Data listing
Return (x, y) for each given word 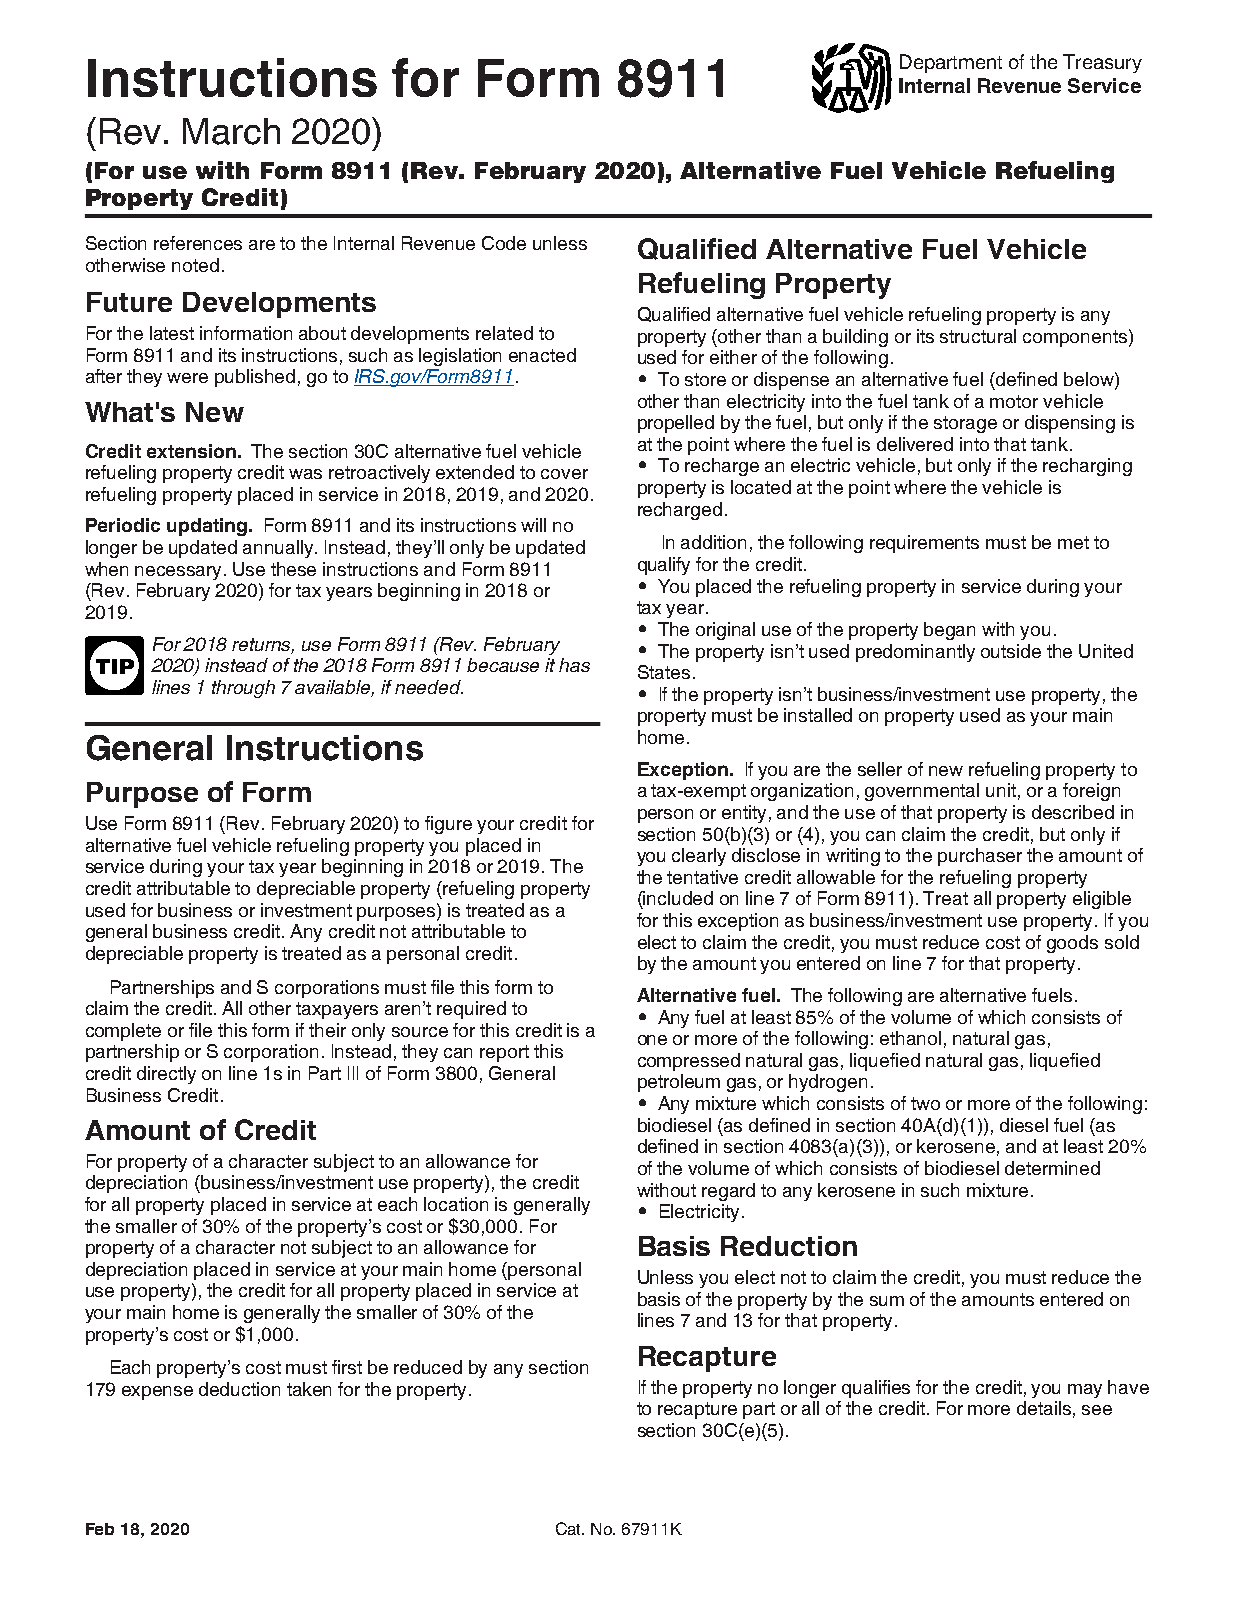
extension (191, 451)
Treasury (1102, 63)
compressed (689, 1062)
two (925, 1103)
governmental (922, 792)
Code (504, 243)
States (664, 672)
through (243, 689)
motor (1014, 401)
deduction (239, 1389)
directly (166, 1075)
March (231, 131)
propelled (676, 424)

Written exercise
Reproduce every line of the records above word for word, leaving out the pictures.

Task solution
Return (x, y) for each given word 
extension (191, 451)
Treasury (1102, 63)
compressed (689, 1062)
two (925, 1103)
governmental (922, 792)
Code (504, 243)
States (664, 672)
through (243, 689)
motor (1014, 401)
deduction (239, 1389)
directly (166, 1075)
March (231, 131)
propelled (676, 424)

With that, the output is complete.